§ **TASK REQUIREMENTS**
Turn the rows from the start through the line containing "Looking at the" into a two-column CSV with the headers instruction and response. Give one line per row with both fields quoted and line breaks replaced by spaces, and leave out the pictures.

□ □ □ □

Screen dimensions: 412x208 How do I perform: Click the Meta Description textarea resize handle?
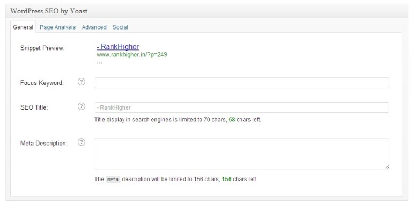coord(387,167)
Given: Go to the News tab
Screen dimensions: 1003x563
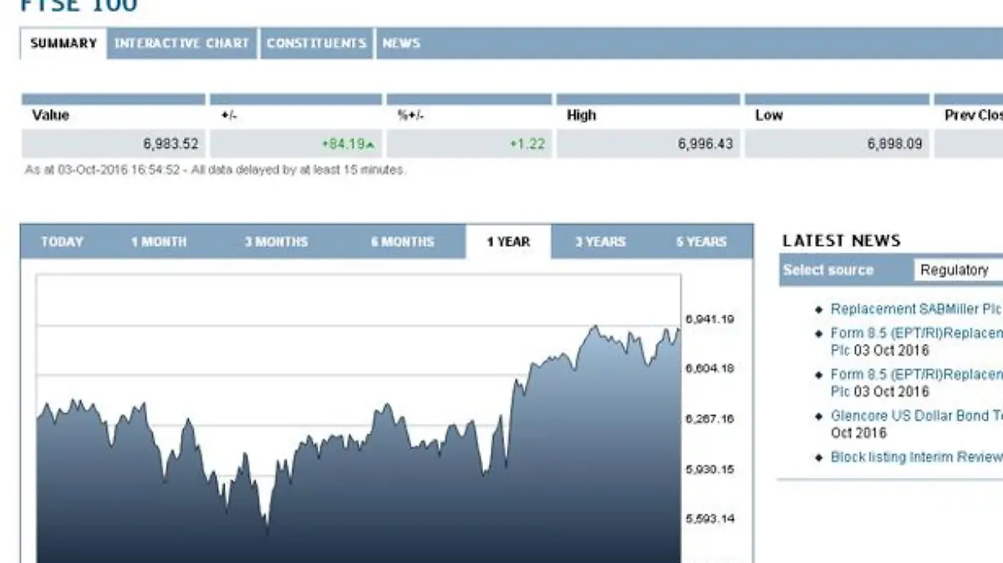Looking at the screenshot, I should click(x=401, y=44).
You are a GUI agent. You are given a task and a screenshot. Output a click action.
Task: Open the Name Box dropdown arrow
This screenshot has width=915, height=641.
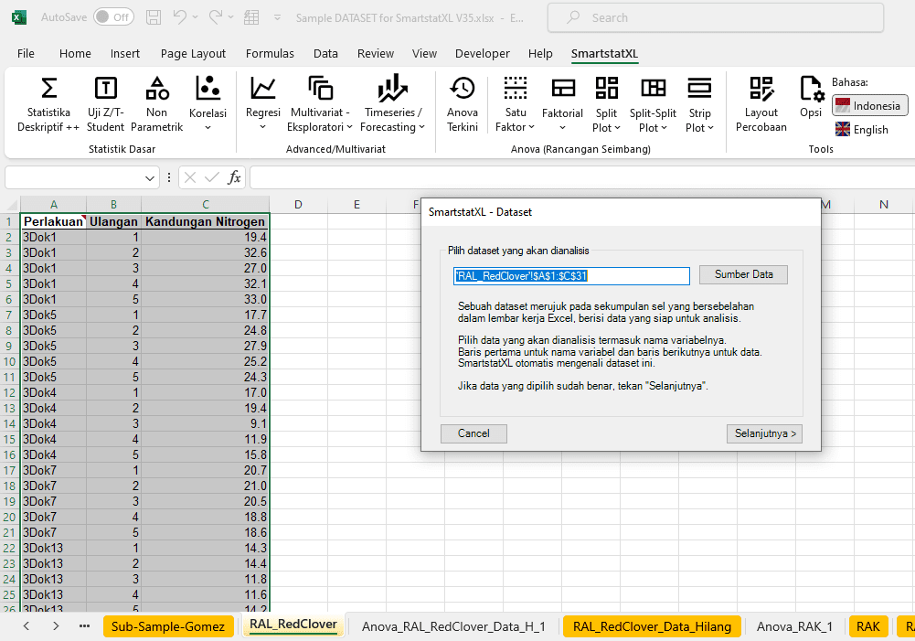pyautogui.click(x=152, y=177)

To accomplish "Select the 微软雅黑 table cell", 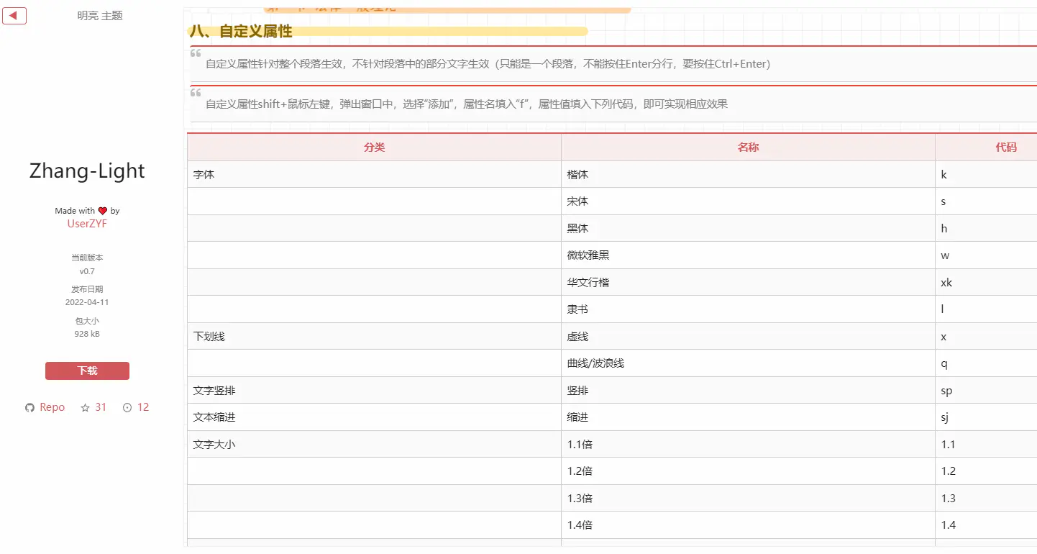I will pyautogui.click(x=588, y=255).
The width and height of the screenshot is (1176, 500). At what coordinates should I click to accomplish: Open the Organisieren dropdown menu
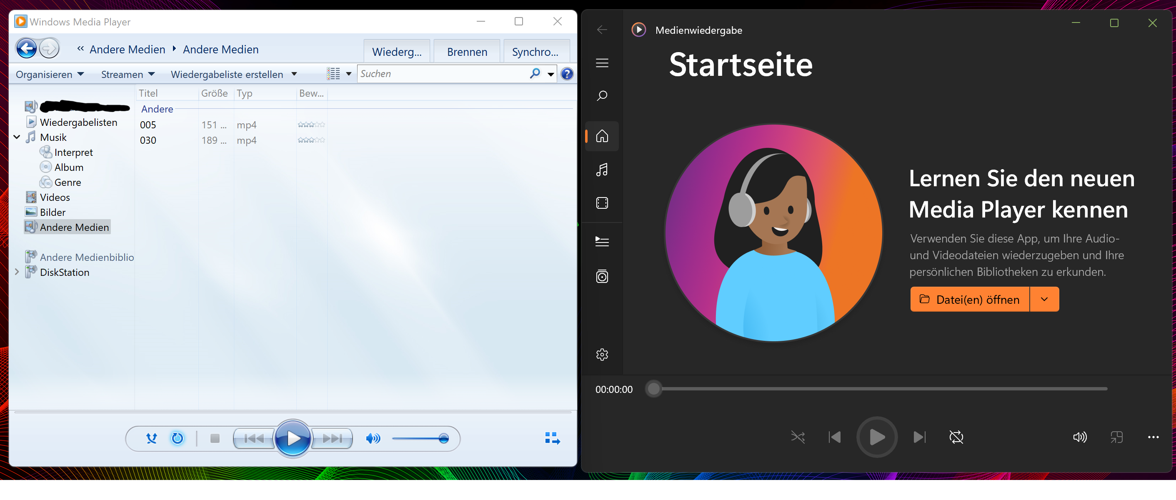49,74
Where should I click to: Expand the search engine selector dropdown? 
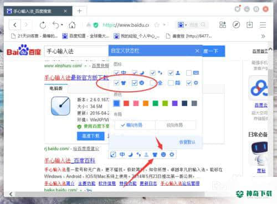click(186, 25)
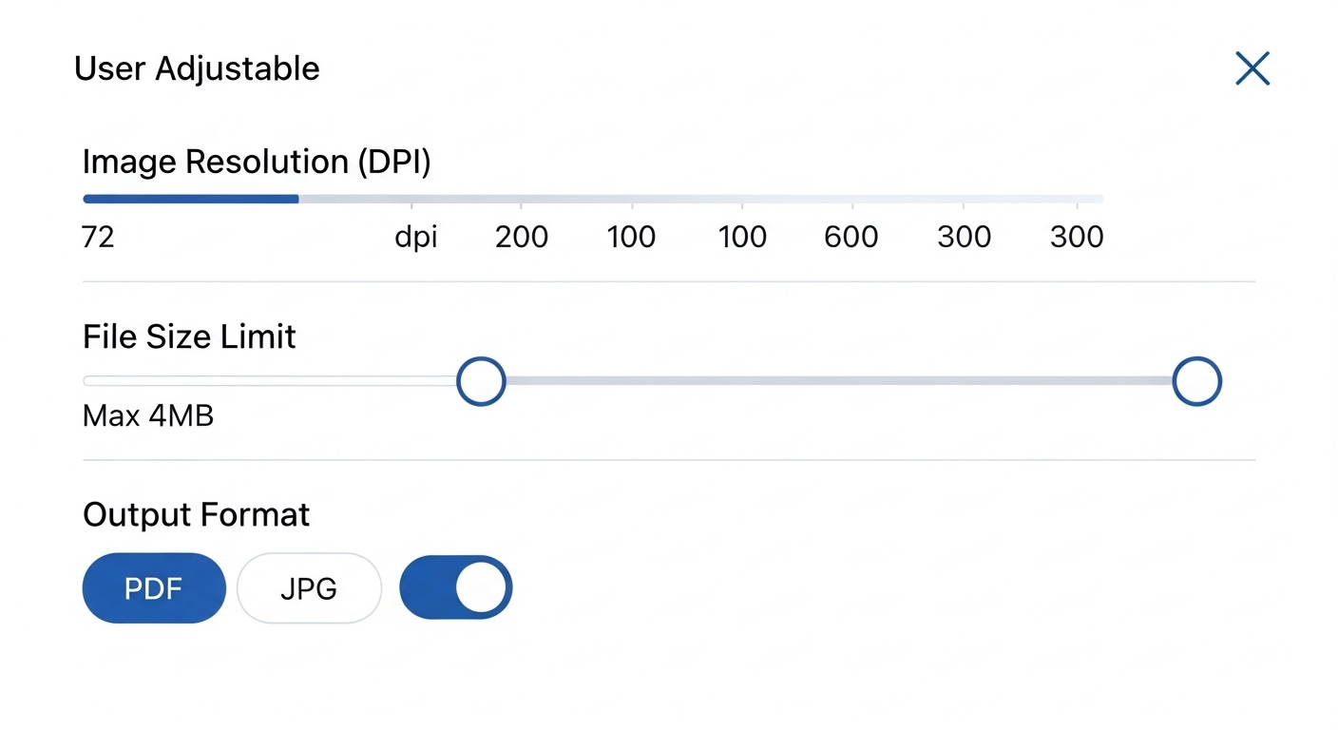Choose the JPG output format

[x=309, y=588]
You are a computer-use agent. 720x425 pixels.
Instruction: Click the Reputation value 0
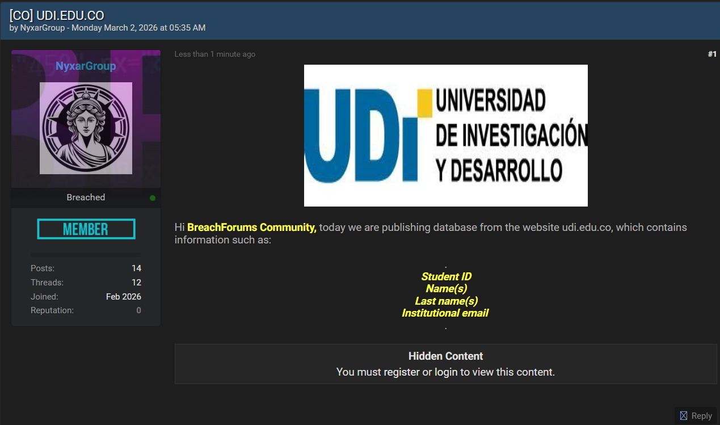[138, 310]
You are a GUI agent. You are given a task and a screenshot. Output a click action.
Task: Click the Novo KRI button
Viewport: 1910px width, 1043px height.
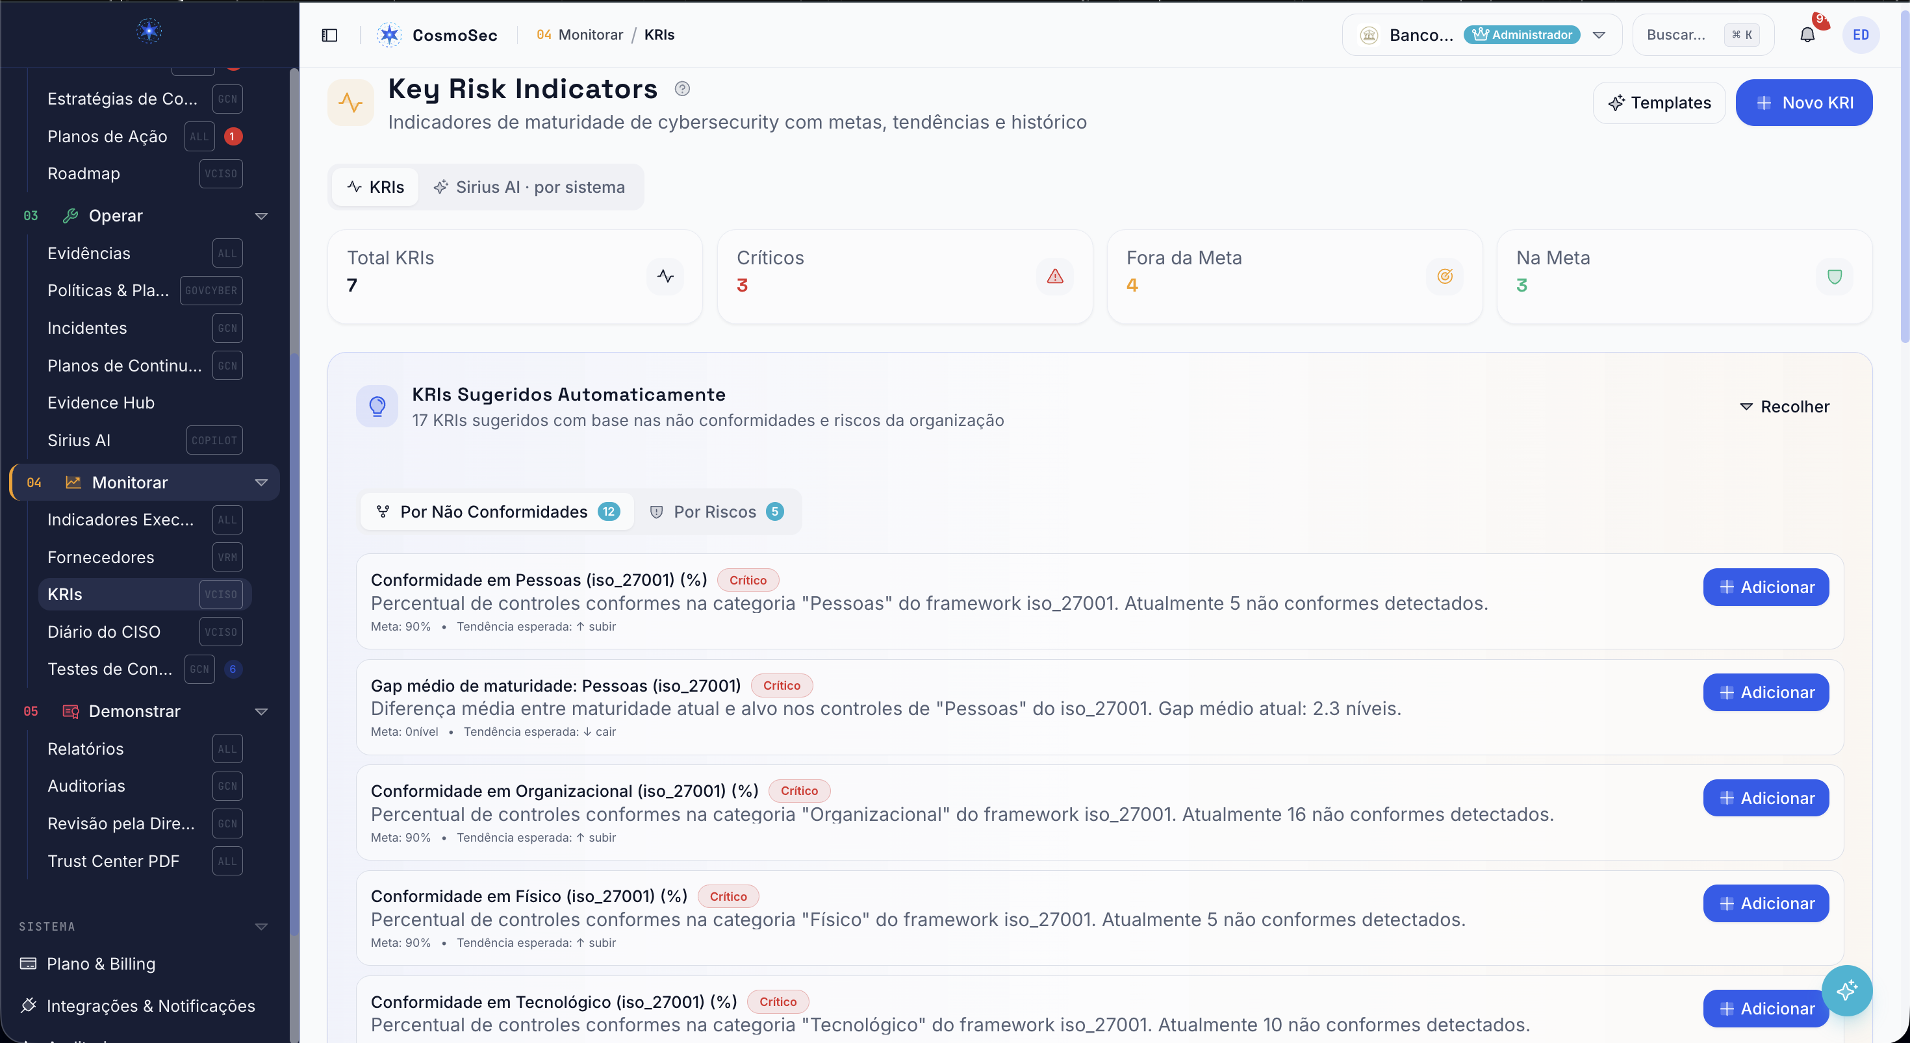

□ □ □ □

§ **RESULT FOR THIS TASK**
instruction,response
"Screen dimensions: 412x208 How do I perform: Click the Meta Description textarea resize handle?","coord(387,167)"
"Given: Go to the News tab Screen dimensions: 1003x563","Looking at the screenshot, I should click(x=401, y=44)."